■ **EXERCISE BRIEF**:
Consider the data that follows and state how many lines contain the string "computer", using the number alone.

■ **RECORDS SHOWN**:
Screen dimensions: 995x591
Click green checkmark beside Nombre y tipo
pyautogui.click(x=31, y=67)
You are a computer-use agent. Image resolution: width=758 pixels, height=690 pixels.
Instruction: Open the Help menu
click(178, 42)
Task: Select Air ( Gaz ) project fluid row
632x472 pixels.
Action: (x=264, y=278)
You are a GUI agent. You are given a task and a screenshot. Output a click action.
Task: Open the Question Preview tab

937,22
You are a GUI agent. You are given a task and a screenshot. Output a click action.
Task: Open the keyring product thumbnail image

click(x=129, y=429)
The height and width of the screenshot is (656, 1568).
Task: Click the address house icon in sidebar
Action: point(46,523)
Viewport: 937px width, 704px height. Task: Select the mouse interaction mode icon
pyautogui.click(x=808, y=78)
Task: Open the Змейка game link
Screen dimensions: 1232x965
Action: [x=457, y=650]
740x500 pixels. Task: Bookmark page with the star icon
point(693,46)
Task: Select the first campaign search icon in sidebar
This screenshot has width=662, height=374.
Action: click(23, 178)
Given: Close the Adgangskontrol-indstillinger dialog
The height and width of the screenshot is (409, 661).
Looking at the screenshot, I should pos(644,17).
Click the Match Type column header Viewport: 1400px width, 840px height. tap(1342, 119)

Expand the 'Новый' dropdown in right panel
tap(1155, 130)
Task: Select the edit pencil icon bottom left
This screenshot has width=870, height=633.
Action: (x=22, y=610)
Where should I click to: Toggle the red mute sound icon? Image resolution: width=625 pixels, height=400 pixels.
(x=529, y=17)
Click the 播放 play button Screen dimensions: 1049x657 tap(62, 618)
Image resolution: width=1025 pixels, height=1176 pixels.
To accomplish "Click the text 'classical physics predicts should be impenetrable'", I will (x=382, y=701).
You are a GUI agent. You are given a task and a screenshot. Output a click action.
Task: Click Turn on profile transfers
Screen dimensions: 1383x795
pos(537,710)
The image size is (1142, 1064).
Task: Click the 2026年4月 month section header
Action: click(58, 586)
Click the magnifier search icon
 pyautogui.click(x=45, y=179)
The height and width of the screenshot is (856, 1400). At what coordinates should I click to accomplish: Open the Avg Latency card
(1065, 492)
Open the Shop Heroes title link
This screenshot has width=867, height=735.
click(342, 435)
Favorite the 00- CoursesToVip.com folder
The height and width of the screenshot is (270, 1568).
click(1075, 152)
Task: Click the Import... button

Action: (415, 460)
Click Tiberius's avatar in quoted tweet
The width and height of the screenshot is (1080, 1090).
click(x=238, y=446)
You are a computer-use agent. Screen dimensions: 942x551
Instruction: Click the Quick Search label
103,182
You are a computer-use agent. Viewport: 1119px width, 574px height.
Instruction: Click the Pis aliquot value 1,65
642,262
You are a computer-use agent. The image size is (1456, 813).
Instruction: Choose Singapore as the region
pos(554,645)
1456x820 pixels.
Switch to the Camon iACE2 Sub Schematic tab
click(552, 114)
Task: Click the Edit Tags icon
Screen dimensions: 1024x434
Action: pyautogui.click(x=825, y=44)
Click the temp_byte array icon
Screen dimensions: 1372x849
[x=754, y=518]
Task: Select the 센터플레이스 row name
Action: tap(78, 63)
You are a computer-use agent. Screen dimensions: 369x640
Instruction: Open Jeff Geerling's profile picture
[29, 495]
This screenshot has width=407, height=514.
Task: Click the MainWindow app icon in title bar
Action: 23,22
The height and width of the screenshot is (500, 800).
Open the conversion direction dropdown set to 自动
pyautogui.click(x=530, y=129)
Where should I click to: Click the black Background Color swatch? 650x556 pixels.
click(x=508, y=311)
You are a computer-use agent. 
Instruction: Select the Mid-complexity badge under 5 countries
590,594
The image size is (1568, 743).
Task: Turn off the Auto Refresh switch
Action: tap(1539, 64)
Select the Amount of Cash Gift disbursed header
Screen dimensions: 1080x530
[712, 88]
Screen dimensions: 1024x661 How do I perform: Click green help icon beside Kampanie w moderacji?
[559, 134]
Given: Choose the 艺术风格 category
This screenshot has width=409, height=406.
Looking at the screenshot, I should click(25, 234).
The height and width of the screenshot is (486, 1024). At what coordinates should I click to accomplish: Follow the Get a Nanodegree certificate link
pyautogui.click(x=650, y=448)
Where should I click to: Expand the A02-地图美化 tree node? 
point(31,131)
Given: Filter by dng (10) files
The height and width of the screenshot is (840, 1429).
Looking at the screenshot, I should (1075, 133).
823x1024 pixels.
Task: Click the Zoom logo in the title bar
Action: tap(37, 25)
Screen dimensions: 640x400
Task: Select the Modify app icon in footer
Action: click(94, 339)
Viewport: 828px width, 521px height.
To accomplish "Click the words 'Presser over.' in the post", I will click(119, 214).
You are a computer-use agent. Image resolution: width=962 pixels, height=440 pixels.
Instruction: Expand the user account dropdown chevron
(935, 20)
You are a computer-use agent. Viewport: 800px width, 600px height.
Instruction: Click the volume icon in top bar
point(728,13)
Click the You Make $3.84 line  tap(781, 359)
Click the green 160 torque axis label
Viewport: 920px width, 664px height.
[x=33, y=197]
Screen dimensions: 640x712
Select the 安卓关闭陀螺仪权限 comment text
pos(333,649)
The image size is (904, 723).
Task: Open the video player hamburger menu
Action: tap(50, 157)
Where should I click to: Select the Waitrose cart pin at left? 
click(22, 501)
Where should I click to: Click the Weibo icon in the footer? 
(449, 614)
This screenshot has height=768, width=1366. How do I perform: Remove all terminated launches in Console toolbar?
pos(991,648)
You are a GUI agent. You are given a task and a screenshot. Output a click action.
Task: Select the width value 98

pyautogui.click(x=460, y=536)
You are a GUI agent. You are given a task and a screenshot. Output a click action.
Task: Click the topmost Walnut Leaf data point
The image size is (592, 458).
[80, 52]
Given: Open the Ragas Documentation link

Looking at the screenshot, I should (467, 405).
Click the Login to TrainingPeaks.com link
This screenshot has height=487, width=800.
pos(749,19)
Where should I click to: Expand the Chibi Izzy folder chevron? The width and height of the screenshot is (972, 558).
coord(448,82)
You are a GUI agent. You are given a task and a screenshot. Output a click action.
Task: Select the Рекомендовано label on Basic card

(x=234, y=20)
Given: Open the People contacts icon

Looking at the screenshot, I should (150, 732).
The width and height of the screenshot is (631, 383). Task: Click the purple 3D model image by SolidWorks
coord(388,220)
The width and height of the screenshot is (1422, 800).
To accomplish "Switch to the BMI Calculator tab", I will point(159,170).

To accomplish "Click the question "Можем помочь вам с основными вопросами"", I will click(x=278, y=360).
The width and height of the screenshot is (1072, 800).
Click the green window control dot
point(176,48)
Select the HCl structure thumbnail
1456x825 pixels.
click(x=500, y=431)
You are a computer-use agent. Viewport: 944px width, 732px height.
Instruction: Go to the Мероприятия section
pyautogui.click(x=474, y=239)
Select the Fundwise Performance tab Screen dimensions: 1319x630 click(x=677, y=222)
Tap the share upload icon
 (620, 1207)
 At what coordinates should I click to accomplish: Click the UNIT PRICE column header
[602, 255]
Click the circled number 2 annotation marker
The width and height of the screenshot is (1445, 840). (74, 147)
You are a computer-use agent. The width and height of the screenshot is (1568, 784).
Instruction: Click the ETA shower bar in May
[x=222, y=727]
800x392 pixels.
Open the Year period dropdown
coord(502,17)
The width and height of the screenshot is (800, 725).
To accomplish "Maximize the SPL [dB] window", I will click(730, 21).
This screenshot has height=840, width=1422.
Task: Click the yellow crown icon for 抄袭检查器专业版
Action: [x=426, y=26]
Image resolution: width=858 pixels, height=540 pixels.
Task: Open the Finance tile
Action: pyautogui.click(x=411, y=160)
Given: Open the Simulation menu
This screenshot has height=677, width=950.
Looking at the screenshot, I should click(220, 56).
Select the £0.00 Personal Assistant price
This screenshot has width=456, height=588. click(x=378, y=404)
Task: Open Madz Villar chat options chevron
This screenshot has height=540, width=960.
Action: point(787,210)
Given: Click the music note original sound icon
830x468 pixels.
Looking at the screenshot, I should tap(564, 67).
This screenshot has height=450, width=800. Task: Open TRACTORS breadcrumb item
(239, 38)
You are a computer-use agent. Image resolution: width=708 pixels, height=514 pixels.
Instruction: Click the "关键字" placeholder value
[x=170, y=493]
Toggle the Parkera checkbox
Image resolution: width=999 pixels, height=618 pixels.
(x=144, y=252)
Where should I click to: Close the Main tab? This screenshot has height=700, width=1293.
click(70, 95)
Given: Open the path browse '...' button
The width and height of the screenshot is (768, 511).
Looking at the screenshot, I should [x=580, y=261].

■ **RESULT FOR THIS TASK**:
11